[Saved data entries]

--- begin ---

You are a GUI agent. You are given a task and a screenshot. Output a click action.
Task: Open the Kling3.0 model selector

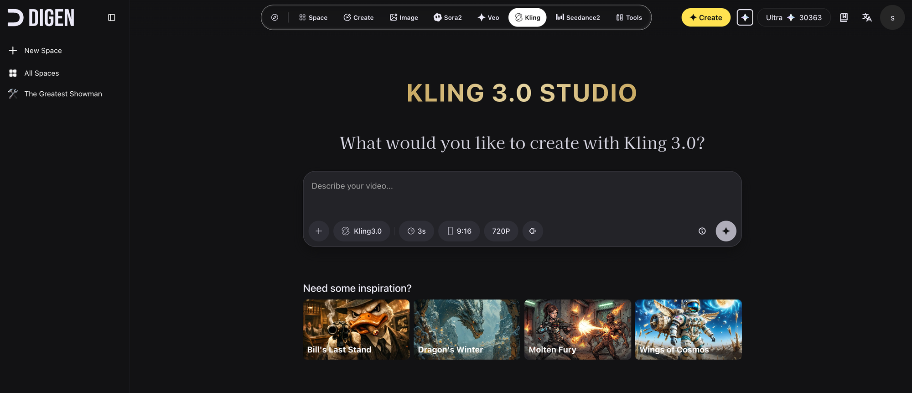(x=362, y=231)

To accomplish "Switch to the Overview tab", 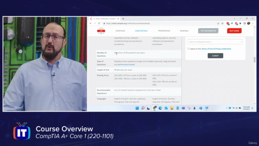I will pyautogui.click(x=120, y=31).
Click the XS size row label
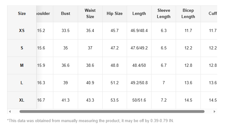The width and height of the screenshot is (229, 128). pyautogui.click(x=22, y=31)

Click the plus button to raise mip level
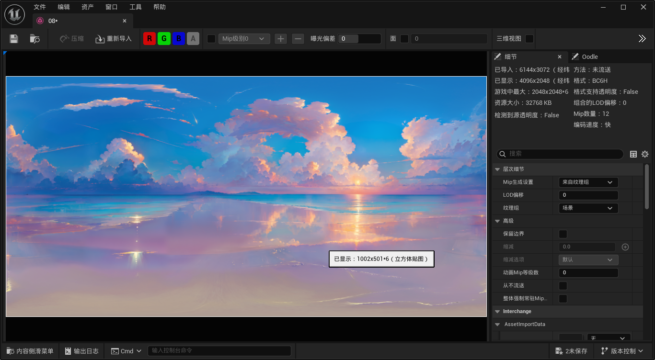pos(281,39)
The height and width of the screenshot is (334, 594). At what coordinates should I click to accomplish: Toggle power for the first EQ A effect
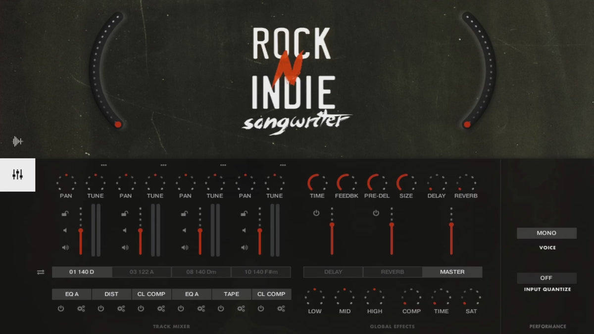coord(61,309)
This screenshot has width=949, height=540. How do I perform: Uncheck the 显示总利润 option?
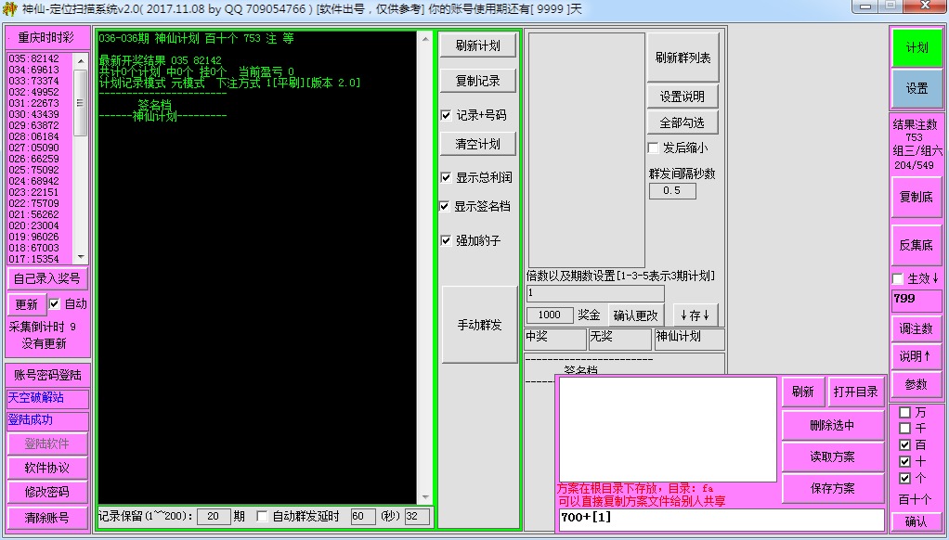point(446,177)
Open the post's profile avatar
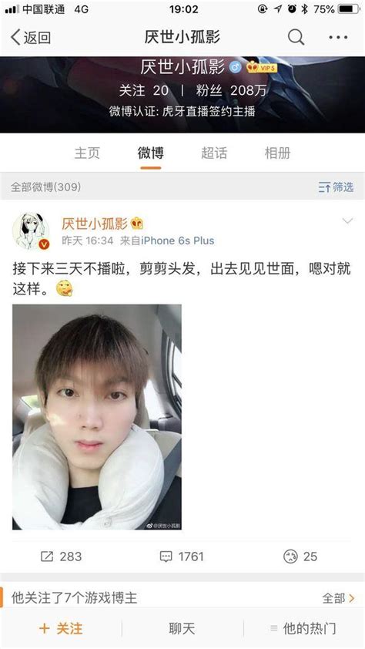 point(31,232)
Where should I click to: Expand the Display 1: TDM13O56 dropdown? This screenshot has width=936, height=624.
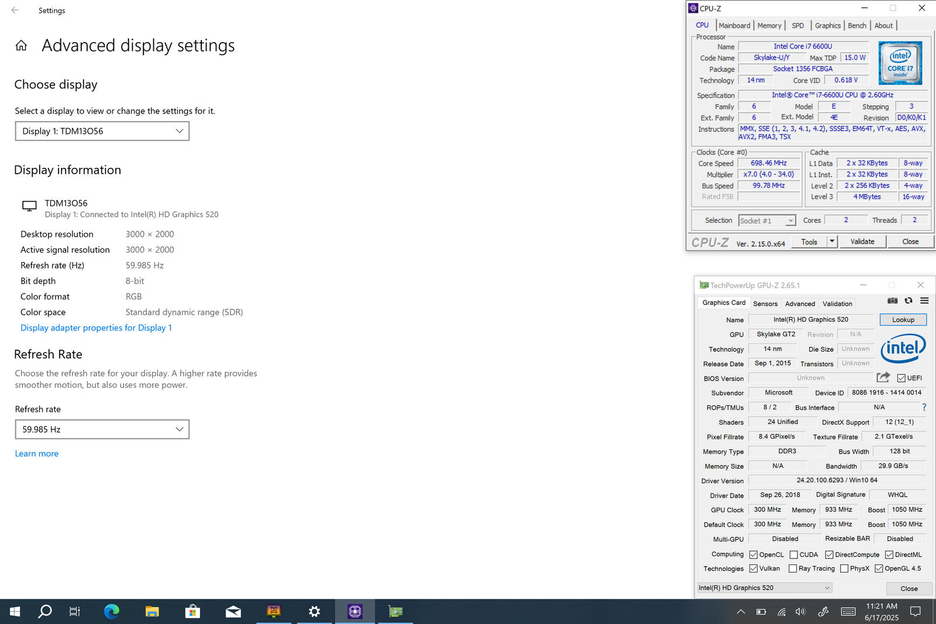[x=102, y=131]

--- end ---

**Exercise requirements:**
Rewrite the part of the material that opens with the line containing "Click the plus button to raise mip level" and closes with the line containing "point(446,177)", substituting "increment button" for "plus button" and changing nothing else. Leave the pictures out of the answer.

**Exercise solution:**
Click the increment button to raise mip level
pos(281,39)
The height and width of the screenshot is (334, 594). At what coordinates should I click to accomplish: Toggle power for the first EQ A effect
coord(61,309)
This screenshot has width=949, height=540. How do I perform: Uncheck the 显示总利润 option?
point(446,177)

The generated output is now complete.